|Outline of Texas over a map of France|
I've been keeping an eye on the French protest movement "gilets jaunes" and it has revealed many surprising things about French society.
The stories about the gilet jaunes always quote the people participating in the demonstrations claiming to be poor. Reminiscent of the way that it was accepted that Trump voters were economically insecure instead of racist, because all the stories about Trump supporters were basically a string of quotes from the supporters with very little context.
Of course it's easier to write a story by simply quoting one or more people than by providing context but I expect better of The New Yorker. The author of a recent New Yorker gilets jaunes story, Alexandra Schwartz doesn't bother to provide any context in her interview - she just types up her questions and the response of a gay author who grew up in a conservative French city.

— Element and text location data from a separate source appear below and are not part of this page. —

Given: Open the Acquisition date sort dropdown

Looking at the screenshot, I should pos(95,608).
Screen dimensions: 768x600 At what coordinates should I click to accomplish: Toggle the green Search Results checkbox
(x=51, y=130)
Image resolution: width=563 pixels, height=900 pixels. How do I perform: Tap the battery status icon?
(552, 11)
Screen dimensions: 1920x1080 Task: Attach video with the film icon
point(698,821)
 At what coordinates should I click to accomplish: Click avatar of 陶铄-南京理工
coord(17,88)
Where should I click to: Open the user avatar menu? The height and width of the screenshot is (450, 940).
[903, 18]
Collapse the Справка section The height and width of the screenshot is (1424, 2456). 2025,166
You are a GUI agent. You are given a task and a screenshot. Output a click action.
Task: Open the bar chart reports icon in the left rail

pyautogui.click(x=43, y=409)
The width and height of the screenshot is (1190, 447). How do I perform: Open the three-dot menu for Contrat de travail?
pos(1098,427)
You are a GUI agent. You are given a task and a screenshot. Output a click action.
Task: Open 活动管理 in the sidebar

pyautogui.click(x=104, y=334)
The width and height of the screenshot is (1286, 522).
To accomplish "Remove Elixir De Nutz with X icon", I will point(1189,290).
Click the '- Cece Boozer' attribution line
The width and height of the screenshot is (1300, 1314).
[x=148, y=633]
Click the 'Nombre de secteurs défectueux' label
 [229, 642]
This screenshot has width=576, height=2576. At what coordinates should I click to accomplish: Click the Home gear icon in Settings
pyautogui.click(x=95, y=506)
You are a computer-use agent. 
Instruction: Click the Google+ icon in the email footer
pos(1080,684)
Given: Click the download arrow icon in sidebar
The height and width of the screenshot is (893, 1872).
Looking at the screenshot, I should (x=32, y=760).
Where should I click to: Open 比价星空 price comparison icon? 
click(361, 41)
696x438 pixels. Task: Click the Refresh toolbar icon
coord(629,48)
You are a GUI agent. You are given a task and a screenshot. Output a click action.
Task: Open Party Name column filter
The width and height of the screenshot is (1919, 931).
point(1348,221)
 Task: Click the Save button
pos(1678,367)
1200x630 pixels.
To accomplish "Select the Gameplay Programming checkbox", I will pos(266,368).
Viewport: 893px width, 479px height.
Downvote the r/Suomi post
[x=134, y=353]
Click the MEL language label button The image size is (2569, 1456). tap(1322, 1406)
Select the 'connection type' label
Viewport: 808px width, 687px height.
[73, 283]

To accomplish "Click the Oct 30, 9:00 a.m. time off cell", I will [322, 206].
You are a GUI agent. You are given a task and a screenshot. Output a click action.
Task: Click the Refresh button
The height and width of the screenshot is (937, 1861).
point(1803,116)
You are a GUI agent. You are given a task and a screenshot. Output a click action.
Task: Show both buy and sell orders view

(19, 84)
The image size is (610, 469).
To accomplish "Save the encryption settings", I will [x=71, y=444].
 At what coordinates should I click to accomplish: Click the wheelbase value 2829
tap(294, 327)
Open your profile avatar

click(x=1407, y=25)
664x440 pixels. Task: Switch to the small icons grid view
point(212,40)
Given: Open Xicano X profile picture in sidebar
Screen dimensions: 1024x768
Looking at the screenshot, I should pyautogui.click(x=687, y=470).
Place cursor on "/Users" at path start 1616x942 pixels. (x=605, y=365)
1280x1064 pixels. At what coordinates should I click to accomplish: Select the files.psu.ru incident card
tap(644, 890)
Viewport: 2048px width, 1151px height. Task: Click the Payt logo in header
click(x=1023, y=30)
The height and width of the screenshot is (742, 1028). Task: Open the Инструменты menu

And without context Louis makes things sound much worse than they might seem to a non-French person. For instance he says:
(his family) live(s) in a small village in the middle of nowhere, so for them it’s difficult to go (to the demonstrations)
But "the middle of nowhere" means something very different in France than in the US. For one thing, France is about the size of Texas - actually Texas is bigger. So that means that the farthest any place in France is from the middle of somewhere - Paris - at the Spanish border, is a mere 7 and a half hour drive - the time it takes to drive from New York City to Cleveland Ohio.
And the city that Louis grew up in, Hallencourt, is a two hour drive to Paris and a 43 minute drive to Amiens the larger city that Louis reportedly fled to when he grew up and which is also the city where Emmanuel Macron grew up. Amiens is a bustling city. It may not be Paris but it's certainly not nowhere - so in truth Louis' family lives a three-quarter of an hour drive from somewhere and two hours from Paris. That's his concept of "the middle of nowhere"???
Elsewhere he says:
It’s the body of people who are living in precarity, people from the North of France, or from the South of France, who don’t have money, who come from the kinds of families that haven’t gotten an education in five generations—families like mine.
Is that possible they "haven't gotten an education in five generations"? But I have been told what a great education system the French have including by my most recent French teacher - she said that unlike in the US where schools vary a lot in quality because they are dependent on the local taxes, in French they are supposed to be all the same because they are administered by the central government.
Some context would have been helpful there - are the schools in the north of France worse for some reason? - but Schwartz can't be bothered. Louis managed to get a good enough education that he became a best-selling author so the education can't be all that bad.
And I've been waiting for this - Putin hates Macron and wanted far-right Marine Le Pen to become president - so of course Russia wasted no time in getting involved in the gilets jaunes movement:
In the weeks since the gilets jaunes movement took off, Ryan Fox, COO of New Knowledge, a cybersecurity company that tracks Russian-related influence operations on Twitter, has noticed a network of accounts that his organization believes is connected to Russia shift its focus to France. Since October 28, these 340 accounts have created and amplified content about the brutality of the French police, Macron’s inability to lead the nation, and anti-NATO or anti-migrant sentiments more than 20,000 times, according to New Knowledge. Among the claims: Macron’s treatment of the gilets jaunes is worse than Bashar al-Assad’s treatment of Syrian rebels.